Please copy the entries between the line holding "Where should I click to: Go" and the line holding "Looking at the screenshot, I should tap(421, 276).", inclusive, keeping every character as it appears.

Provided records:
▽
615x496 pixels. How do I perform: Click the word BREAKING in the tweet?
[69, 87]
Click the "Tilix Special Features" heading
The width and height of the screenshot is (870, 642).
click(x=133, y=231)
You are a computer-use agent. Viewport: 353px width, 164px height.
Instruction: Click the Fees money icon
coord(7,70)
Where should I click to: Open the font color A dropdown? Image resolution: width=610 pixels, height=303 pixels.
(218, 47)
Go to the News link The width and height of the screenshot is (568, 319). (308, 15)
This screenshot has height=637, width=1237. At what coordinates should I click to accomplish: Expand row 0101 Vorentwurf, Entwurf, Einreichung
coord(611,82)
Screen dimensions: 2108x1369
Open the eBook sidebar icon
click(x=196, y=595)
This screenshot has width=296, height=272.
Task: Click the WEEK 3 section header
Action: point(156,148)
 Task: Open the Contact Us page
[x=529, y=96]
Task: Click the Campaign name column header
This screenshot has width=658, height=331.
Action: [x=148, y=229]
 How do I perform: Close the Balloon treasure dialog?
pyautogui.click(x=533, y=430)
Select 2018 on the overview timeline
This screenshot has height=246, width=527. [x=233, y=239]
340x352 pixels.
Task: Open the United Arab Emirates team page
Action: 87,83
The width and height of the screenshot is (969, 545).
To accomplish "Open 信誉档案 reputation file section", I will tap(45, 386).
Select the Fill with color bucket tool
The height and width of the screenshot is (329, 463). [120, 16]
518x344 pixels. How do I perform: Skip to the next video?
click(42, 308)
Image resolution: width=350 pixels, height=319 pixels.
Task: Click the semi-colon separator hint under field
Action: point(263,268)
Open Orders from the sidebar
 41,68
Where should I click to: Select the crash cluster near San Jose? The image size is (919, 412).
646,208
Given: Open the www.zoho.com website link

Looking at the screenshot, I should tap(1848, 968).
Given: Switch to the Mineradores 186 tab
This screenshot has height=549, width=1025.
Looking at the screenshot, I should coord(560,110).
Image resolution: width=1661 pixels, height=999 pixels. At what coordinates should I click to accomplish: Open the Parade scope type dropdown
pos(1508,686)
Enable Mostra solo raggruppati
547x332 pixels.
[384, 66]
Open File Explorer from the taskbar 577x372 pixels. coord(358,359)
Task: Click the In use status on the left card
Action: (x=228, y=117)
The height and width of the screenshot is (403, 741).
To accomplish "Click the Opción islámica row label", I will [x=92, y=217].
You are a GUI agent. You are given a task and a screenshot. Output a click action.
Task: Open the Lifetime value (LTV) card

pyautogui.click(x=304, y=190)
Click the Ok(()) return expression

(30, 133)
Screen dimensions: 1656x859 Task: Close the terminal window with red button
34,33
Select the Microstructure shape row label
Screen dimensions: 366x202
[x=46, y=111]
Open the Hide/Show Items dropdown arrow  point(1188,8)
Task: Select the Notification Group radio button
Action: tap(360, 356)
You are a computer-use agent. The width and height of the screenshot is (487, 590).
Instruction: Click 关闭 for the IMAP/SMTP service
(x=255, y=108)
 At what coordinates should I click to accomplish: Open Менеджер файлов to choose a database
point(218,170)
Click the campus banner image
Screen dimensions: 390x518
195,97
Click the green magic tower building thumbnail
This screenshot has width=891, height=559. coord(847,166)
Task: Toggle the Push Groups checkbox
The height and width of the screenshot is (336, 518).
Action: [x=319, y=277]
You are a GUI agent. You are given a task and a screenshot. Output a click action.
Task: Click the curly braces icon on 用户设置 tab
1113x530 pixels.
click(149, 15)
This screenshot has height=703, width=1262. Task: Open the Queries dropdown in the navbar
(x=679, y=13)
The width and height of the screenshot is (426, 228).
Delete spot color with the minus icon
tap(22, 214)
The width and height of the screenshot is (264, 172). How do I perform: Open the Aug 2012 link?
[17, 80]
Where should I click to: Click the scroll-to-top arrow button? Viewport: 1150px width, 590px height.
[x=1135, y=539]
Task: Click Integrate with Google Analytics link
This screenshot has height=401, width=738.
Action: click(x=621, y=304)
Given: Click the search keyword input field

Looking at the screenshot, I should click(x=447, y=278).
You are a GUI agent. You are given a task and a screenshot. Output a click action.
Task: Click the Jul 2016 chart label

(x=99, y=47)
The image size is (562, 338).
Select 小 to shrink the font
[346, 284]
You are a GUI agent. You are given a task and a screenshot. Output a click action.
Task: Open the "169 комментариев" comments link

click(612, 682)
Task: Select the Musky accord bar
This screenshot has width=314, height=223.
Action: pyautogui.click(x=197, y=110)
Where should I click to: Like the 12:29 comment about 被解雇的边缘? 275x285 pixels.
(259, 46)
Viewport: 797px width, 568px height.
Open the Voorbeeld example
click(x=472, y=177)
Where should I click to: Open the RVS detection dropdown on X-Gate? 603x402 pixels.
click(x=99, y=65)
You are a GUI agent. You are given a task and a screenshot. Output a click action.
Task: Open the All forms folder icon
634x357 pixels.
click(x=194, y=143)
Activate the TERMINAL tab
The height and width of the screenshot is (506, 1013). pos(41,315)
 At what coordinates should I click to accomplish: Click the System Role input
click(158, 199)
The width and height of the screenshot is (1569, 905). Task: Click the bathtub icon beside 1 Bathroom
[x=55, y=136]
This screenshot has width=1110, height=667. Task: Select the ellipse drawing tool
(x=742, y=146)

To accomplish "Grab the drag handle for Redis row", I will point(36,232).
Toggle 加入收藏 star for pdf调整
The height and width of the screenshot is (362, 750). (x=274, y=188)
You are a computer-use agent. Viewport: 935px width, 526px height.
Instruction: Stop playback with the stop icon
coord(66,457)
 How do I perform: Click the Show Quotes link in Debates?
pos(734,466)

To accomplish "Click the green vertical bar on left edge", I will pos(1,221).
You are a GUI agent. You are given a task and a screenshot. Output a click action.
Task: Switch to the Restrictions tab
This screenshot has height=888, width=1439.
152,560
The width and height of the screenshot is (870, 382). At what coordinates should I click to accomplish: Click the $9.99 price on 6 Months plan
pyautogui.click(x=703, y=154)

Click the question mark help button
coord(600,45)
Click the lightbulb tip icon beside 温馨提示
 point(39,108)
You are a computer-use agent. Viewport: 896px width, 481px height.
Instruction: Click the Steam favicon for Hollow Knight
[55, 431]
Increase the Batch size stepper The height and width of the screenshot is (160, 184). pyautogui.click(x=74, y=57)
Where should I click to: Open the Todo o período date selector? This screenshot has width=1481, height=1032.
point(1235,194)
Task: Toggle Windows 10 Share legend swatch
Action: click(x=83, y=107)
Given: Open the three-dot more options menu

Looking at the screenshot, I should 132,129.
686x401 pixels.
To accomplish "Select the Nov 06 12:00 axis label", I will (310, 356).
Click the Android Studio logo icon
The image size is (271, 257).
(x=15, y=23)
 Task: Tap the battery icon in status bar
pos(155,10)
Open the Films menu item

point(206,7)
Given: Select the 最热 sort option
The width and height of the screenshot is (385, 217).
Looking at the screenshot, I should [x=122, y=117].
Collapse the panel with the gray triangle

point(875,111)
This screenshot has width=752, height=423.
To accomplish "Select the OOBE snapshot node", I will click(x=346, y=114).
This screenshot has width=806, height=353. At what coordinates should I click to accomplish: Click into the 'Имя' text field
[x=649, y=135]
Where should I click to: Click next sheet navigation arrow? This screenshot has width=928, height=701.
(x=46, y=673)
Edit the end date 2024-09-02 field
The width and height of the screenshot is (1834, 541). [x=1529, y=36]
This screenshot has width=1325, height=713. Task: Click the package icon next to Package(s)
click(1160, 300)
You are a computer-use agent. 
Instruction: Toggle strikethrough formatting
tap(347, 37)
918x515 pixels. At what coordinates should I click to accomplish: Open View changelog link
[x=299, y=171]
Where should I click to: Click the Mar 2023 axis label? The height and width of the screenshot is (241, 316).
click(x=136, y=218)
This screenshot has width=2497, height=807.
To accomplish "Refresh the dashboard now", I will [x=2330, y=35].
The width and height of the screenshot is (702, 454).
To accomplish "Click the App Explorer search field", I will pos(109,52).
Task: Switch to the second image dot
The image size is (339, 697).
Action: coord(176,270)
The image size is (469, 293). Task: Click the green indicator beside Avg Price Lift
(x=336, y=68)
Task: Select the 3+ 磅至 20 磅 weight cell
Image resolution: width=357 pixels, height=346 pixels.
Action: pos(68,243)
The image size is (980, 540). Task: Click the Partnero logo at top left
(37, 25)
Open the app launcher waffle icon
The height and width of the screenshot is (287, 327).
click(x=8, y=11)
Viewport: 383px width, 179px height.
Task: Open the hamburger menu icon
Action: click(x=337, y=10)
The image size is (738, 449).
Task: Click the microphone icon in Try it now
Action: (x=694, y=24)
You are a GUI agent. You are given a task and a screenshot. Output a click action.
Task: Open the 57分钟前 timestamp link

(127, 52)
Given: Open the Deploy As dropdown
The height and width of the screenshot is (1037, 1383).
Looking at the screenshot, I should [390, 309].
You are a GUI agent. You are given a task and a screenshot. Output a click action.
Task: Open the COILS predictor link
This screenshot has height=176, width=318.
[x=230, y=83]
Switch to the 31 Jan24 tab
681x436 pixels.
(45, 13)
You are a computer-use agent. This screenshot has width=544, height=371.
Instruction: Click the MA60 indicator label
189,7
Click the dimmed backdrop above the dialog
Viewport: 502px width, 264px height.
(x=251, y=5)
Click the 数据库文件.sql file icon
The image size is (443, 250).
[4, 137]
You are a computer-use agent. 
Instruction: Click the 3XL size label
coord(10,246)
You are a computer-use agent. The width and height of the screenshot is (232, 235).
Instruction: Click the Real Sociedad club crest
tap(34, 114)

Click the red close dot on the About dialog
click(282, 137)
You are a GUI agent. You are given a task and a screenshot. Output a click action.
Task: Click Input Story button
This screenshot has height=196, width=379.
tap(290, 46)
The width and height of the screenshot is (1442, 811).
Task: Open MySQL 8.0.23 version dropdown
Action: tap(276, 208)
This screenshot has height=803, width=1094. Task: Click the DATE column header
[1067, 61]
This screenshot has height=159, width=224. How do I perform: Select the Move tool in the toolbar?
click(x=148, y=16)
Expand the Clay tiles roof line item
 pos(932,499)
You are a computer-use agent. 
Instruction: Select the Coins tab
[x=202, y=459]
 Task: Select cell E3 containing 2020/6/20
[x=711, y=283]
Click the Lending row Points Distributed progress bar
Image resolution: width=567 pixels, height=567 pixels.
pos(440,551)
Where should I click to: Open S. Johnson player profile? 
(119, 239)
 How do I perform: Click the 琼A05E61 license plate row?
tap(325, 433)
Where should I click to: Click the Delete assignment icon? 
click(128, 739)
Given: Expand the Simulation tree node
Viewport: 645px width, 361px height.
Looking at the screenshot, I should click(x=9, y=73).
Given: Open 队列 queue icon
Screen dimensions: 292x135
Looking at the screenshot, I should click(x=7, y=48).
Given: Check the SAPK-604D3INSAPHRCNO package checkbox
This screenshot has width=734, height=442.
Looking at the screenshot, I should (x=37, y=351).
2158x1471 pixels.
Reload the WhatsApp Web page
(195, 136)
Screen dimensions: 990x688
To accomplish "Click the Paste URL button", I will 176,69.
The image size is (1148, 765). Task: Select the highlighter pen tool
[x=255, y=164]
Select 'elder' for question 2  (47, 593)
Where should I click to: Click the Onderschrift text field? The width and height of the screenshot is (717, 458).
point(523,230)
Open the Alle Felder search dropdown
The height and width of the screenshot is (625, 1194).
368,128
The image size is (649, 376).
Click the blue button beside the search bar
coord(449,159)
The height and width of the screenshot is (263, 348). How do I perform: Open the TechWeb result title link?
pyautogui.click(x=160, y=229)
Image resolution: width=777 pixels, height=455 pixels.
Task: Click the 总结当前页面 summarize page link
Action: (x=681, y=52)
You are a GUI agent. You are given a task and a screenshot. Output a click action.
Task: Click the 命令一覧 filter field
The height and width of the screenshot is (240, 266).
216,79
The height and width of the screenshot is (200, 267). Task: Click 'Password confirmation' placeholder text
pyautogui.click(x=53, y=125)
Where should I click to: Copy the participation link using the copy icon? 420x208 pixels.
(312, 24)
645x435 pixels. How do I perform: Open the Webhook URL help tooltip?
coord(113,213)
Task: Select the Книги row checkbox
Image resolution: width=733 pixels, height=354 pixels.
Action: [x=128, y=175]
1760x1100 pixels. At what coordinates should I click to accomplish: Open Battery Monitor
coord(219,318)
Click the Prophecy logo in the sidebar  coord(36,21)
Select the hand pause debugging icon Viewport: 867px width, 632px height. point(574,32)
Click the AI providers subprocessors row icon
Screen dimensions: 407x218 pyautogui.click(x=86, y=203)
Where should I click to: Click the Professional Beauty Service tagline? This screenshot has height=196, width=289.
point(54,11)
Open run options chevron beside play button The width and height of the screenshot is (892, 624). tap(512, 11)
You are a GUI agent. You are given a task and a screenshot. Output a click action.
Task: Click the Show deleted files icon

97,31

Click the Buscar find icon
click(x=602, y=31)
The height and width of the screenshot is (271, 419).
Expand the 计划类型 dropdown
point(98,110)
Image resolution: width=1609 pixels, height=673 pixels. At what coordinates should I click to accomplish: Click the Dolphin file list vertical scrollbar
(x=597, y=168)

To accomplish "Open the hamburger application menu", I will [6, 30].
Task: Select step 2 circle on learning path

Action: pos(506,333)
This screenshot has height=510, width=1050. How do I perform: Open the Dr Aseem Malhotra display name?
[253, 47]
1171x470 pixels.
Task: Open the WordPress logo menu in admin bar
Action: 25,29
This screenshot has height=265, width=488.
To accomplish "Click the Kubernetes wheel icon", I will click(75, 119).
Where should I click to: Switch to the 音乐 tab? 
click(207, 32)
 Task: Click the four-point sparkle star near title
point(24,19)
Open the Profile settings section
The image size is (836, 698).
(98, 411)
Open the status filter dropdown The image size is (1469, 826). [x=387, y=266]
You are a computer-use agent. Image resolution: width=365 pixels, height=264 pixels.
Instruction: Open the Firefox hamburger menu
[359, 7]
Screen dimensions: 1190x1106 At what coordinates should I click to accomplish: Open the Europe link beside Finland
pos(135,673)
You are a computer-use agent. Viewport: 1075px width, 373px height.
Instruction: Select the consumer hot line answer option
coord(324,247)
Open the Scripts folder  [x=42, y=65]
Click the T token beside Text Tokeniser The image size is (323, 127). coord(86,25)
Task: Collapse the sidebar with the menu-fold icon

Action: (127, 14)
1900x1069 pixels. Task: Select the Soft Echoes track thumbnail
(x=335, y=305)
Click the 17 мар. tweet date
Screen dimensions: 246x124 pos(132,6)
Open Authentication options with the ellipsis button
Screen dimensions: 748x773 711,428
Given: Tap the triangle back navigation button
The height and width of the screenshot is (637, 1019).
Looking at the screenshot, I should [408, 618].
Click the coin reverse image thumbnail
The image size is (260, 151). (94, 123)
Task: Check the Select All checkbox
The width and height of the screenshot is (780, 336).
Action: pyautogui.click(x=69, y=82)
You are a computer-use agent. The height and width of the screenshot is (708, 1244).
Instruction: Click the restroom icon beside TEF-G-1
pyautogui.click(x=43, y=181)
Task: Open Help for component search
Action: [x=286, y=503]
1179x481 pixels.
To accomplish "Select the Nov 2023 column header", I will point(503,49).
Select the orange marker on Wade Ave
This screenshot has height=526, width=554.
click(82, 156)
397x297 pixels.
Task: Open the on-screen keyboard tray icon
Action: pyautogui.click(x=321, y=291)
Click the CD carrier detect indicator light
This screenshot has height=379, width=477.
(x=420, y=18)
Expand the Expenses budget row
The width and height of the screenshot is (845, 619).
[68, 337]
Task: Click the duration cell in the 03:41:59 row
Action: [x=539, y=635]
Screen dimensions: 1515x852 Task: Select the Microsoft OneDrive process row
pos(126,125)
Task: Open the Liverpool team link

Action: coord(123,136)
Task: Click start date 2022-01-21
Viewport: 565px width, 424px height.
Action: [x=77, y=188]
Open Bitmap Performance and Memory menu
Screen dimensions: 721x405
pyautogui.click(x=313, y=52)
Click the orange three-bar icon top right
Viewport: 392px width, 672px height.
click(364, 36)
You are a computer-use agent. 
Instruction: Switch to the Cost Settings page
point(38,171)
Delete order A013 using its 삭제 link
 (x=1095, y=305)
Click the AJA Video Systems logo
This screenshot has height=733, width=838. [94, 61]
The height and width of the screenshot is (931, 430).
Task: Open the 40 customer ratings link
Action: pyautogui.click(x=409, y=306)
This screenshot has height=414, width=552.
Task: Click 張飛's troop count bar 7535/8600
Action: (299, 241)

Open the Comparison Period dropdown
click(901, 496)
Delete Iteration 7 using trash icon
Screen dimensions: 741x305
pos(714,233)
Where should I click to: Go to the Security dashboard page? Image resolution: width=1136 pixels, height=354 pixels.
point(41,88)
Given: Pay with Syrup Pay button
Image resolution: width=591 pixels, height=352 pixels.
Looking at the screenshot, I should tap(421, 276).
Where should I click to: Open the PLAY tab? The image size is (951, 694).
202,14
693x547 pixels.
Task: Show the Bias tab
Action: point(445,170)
△
Response below:
Where should I click to: Go to the Security dashboard page? Image resolution: width=1136 pixels, height=354 pixels.
point(41,88)
Given: Pay with Syrup Pay button
Image resolution: width=591 pixels, height=352 pixels.
Looking at the screenshot, I should tap(421, 276).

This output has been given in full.